EJERCICIO PLANTEADO: Prosiga el ensayo sobre el sueño en El Castillo, de Kafka, a partir de su última oración.

K. dormía, aunque no se trataba
de un verdadero sueño, pues oía los discursos de Bürgel tal vez con más claridad que si estuviese despierto.
Franz Kafka
Casi al final de El Castillo aparece la entrevista de K. con Bürgel. Es una escena singular y ejemplar como casi todo en Kafka. En ella se ilustra el combate de un hombre contra el sueño. Mientras Bürgel le habla a K. sobre los interrogatorios nocturnos, el agrimensor comienza a dormitar instalado en la cama del funcionario; momentos antes ha sido su último encuentro con Frieda. La noche avanza presurosa. A las cinco de la mañana podrá entrevistarse con Erlanger, así que la apacible cama de Bürgel, de proporciones generosas, le resulta profundamente atrayente. La voz del funcionario es descrita como una especie de calmante; una letanía propicia al sueño. K. se adormece contra un poste de la cama, mientras el único funcionario que lo trata con amabilidad en toda la novela habla interminablemente.
Cuando K. se encuentra profundamente dormido tiene un sueño: en éste ha ganado una batalla y un gentío alza su copa de champaña en su honor. En la celebración, K. se estrecha contra un funcionario desnudo semejante a un dios griego; de pronto se encuentra solo, el gentío lo abandona y queda una copa sobre el suelo, la pisa —pueden escucharse los crujidos de la copa bajo sus pies en la narración—, los piquetes del vidrio duelen y entonces despierta. En una especie de semisueño, el agrimensor contempla a Bürgel que tiene el pecho desnudo y se imagina que éste le dice: “¡He aquí a tu dios griego! ¡Vamos, sal de la cama!”. K. no se recupera del todo, se levanta aturdido y asiste a la entrevista de Erlanger con un evidente sopor. Acepta sin objetar la petición del secretario y no aboga por su causa; tal es la incisión del sueño sobre sus pensamientos. Extenuado, contempla el ajetreo de los expedientes y más tarde, vencido por un cansancio absurdo, duerme doce horas sobre un costal en un rincón del café de la posada de los señores, una vez que la implacable mesonera da permiso para ello, después de haberlo arrastrado como un costal hasta ese rincón.

DATOS:
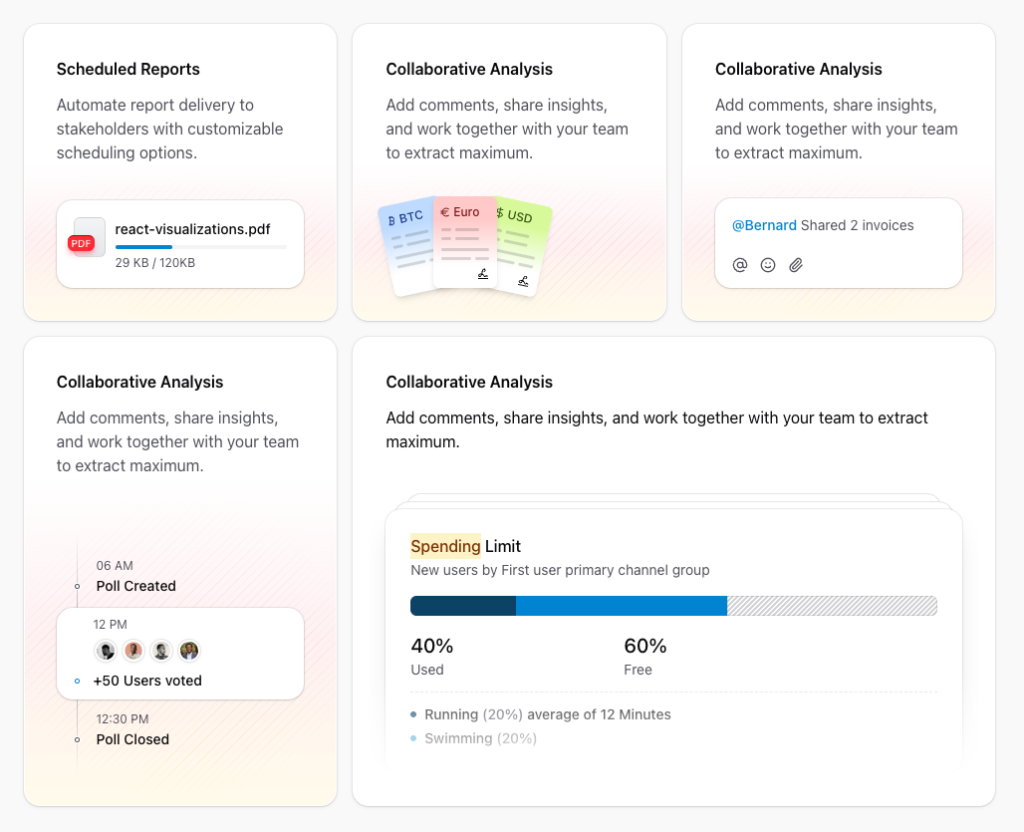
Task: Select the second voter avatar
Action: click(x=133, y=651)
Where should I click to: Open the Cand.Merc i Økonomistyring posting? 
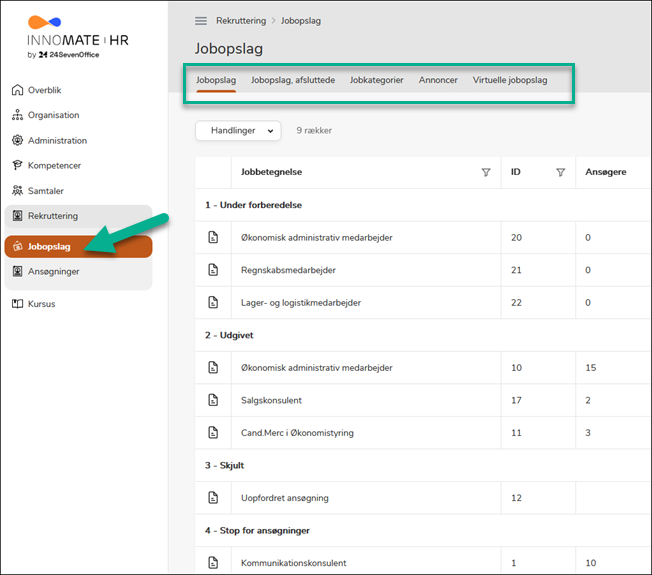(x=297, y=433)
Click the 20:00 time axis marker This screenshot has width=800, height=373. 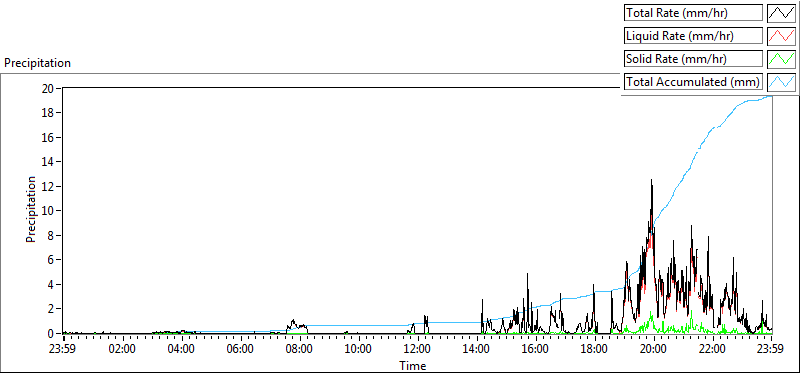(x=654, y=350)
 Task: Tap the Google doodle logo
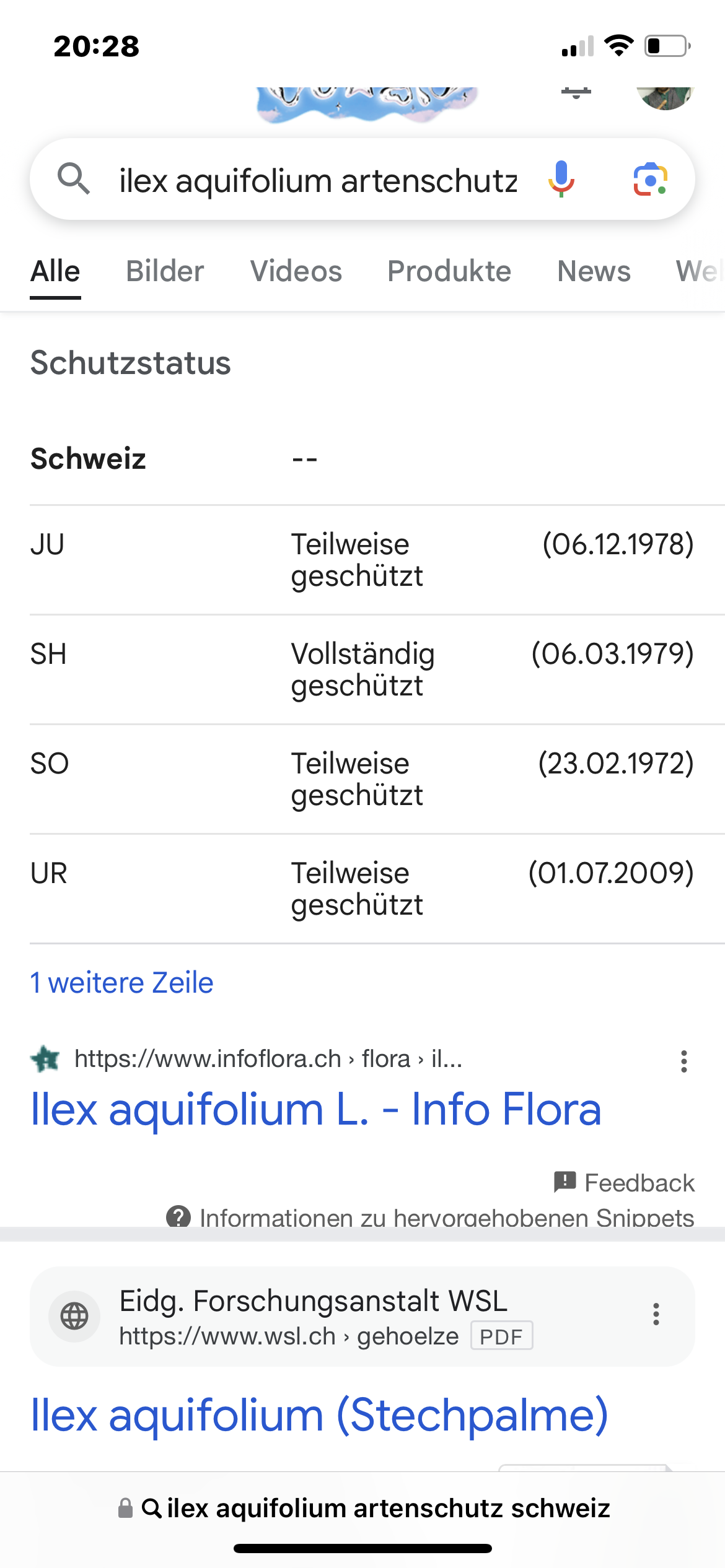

RESPUESTA:
Todas estas escenas están descritas largamente, la fatiga de K. es trasmitida al lector mediante descripciones minuciosas. El lector entra en ese sueño, en ese cansancio y comienza a sentir los párpados hinchados, moles que se cierran con pesadez. Todo nos recuerda esos momentos terribles cuando el cuerpo no puede tenerse en pie pero el cerebro sigue enviando la indicación de permanecer despiertos: estado de semiconciencia en el que la realidad se convierte en un vórtice pesado y denso, incomprensible e indiferente. Ya no importa. Podemos ser insultados entonces. El cuerpo no responde.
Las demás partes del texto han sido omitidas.